§ **WORK TASK**
In the entries below, find the line with "Choose the blue ice demon avatar" and print exactly every line from there up to and including the line with "Task: Click the peak", with no other lines.
**** DATA RECORDS ****
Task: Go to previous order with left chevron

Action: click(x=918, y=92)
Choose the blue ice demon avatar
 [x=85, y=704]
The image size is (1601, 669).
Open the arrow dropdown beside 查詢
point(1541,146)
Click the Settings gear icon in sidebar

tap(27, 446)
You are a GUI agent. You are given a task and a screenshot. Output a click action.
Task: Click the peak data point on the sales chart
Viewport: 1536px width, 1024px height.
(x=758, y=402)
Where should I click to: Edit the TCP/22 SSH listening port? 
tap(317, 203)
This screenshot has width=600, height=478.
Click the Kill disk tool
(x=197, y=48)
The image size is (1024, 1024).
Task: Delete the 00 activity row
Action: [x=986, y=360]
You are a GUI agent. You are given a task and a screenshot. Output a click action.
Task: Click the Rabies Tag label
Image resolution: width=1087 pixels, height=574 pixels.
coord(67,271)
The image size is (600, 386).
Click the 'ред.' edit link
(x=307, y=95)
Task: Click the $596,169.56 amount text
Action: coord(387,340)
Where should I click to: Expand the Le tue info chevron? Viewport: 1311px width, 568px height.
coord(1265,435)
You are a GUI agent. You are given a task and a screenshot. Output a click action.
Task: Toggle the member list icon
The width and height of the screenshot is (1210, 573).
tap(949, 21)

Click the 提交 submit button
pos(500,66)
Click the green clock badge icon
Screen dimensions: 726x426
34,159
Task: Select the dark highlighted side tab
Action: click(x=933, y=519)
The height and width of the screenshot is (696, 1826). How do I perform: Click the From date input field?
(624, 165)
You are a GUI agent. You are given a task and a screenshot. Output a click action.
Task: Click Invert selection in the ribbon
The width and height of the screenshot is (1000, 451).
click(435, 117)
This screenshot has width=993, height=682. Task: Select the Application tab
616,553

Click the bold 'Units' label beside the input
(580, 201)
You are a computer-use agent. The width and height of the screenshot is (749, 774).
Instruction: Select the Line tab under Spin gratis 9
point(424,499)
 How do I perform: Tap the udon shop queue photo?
****
§ **YOUR SOLUTION**
Choose the blue ice demon avatar
 [x=85, y=704]
The image size is (1601, 669).
Open the arrow dropdown beside 查詢
point(1541,146)
Click the Settings gear icon in sidebar

tap(27, 446)
You are a GUI agent. You are given a task and a screenshot. Output a click action.
Task: Click the peak data point on the sales chart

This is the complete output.